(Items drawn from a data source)
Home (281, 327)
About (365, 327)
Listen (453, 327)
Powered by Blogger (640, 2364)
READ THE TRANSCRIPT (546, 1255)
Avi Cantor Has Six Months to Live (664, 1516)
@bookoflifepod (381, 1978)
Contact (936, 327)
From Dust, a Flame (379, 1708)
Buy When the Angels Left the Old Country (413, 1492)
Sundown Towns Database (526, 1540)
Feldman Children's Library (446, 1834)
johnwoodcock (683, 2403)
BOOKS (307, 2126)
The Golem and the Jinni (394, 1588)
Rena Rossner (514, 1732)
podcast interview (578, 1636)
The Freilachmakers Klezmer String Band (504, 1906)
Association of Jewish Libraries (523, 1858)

■ **Written task**: Add 50 to both numbers in every coordinate pair of the listing above, and write out all of its lines again with their text unchanged.

■ **Written answer**:
Home (331, 377)
About (415, 377)
Listen (503, 377)
Powered by Blogger (690, 2414)
READ THE TRANSCRIPT (596, 1305)
Avi Cantor Has Six Months to Live (714, 1566)
@bookoflifepod (431, 2028)
Contact (986, 377)
From Dust, a Flame (429, 1758)
Buy When the Angels Left the Old Country (463, 1542)
Sundown Towns Database (576, 1590)
Feldman Children's Library (496, 1884)
johnwoodcock (733, 2453)
BOOKS (357, 2176)
The Golem and the Jinni (444, 1638)
Rena Rossner (564, 1782)
podcast interview (628, 1686)
The Freilachmakers Klezmer String Band (554, 1956)
Association of Jewish Libraries (573, 1908)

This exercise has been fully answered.